Speaking Thursday at a thematic forum of the second Belt and Road Forum for International Cooperation, von Amsberg said that multilateral development banks offer decades of experience in two aspects: namely, a firm legal framework for multilateral governance and decision-making, and project implementation that meets international standards on environment, transparency, procurement, anti-corruption and debt sustainability. 

It was announced at the forum that the Ministry of Finance of China, together with the AIIB and seven other multilateral development institutions, have established the Multilateral Cooperation Center for Development Finance (MCDF). 

As a multilateral platform for infrastructure financing, the MCDF is designed to encourage development banks and other institutions to support infrastructure connectivity through information sharing, project preparation and capacity building, according to China's Minister of Finance Liu Kun. 

Von Amsberg said that the MCDF is a timely initiative, as larger investment needs are demanding stronger coordination among stakeholders. By working with and through the development banks, the MCDF will promote a multilateral approach to connectivity initiatives and investments, he said. 

In an interview with China.org.cn on the sidelines of the forum, von Amsberg stated that China has set a model for many other countries in the use of domestic infrastructure investment to promote its development. 

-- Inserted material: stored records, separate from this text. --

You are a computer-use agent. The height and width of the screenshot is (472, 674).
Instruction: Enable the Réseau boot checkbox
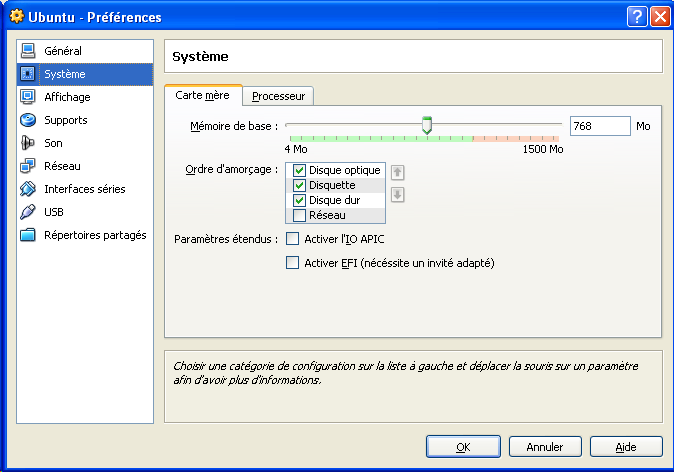tap(299, 215)
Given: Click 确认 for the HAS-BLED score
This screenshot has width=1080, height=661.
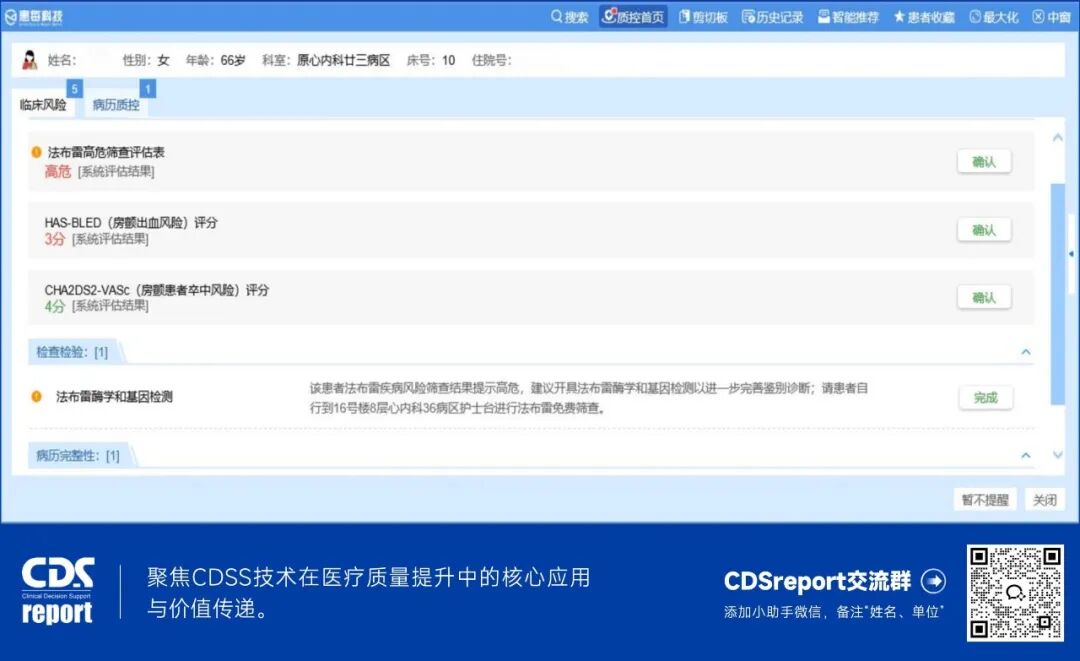Looking at the screenshot, I should coord(984,229).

"I think other countries are studying that model very carefully and looking at how they can replicate China's success in economic development and poverty reduction, in which infrastructure investment has played an important role," he said. 

The AIIB can help those countries implement this model by financing stronger infrastructure, von Amsberg added. 

As to debt sustainability, a source of worry to some countries, he said that before the AIIB invest, they undertake very careful evaluation of the potential project. 

"We analyze whether the finances of the project are sound and whether the project generates the revenue necessary to pay back the loan; we analyze the economic impact of the project, making sure that it's a good project for the country," von Amsberg said. 

He also emphasized the importance of transparency, saying that the public should know what projects are being carried out, and who is financing them and carrying them out. 

Asked about the focus of the AIIB's future work, von Amsberg cited sustainable infrastructure, cross-country connectivity and the mobilization of private capital as their three overarching priorities. 

"We want to help our countries achieve environmentally sustainable development, reduce carbon emissions and build sustainable cities," he explained. 

Von Amsberg said that transport, energy and data links between countries require investment and coordination, so the AIIB, as a multilateral development bank, focuses particularly on the projects that connect countries and help with trade growth and economic development. 

Private capital is also needed to meet the enormous infrastructure finance needs, and the AIIB aims to attract private capital to complement public financing, he added.